Looking ahead to the second quarter of 2026, ASL Securities expects net profit to recover quarter-on-quarter. This projected improvement is due to the company’s stringent cost controls and use of forward contracts to mitigate the impact of anticipated increases in raw material prices, which are expected to rise by 5-10% QoQ due to the ongoing energy crisis.

Pork prices are expected to recover moderately following the resolution of the market oversupply, with average prices projected at approximately THB 65-66 per kilogram since the end of the previous quarter. Chicken prices have remained stable at THB 40.5 per kilogram.

Meanwhile, seasonal demand during the Songkran holiday and the reopening of schools has bolstered egg consumption, resulting in an approximately 6% increase in egg prices to THB 3.6 per unit, up from THB 3.4 in the previous quarter.

The upcoming ‘Thai Chuay Thai Plus’ stimulus program, set to launch on June 1, 2026, is also expected to provide a positive impetus for consumer demand. However, on a year-on-year basis, net profit is still anticipated to decrease due to the high base effect from market oversupply, particularly affecting the Food business segment.

In the international segment, revenue from Singapore and Malaysia is expected to help offset a decline in revenue from Cambodia, which now represents 20% of International business revenue (down from 22.2% in 2Q25) due to ongoing geopolitical issues.

ASL has issued a ‘Buy’ recommendation for BTG, setting a 2026 target price of THB 24.00 per share, based on a price-to-earnings ratio (PE) of 10x. This is slightly above the four-year historical average PE of 8.4x (+0.5 S.D.). The current share price reflects a PE of 6.6x, discounting for weaker economic conditions, reduced purchasing power, oversupply of pork, and rising raw material costs.

Despite these challenges, BTG is considered attractive due to its superior profitability, with a projected gross profit margin (GPM) of 16.9% and a return on equity (ROE) of 22.5%, both higher than industry averages of 16.1% and 21.4%, respectively.

This is mainly due to strategic adjustments in their product mix and the focus on higher-margin sales channels.

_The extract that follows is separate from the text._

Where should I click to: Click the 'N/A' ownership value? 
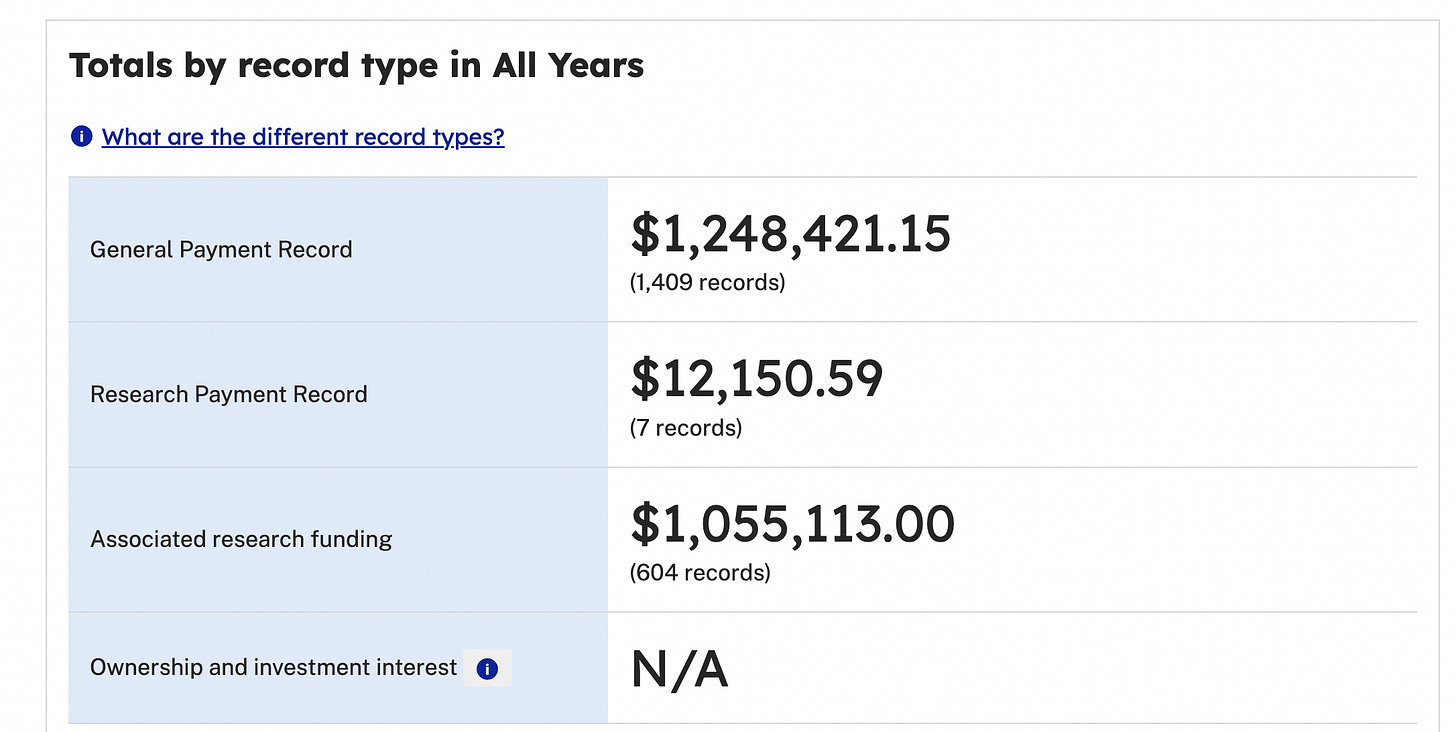[x=679, y=669]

The company also maintains a robust financial structure, with an interest-bearing debt to equity (IBD/E) ratio of 0.35x and a debt-to-equity (DE) ratio of 1.02x, reflecting efficient capital management.

Furthermore, BTG stands to benefit from positive market sentiment driven by government economic stimulus and an expanding export market for frozen pork. The company is also expected to deliver a dividend yield of 5.2%, according to the brokerage.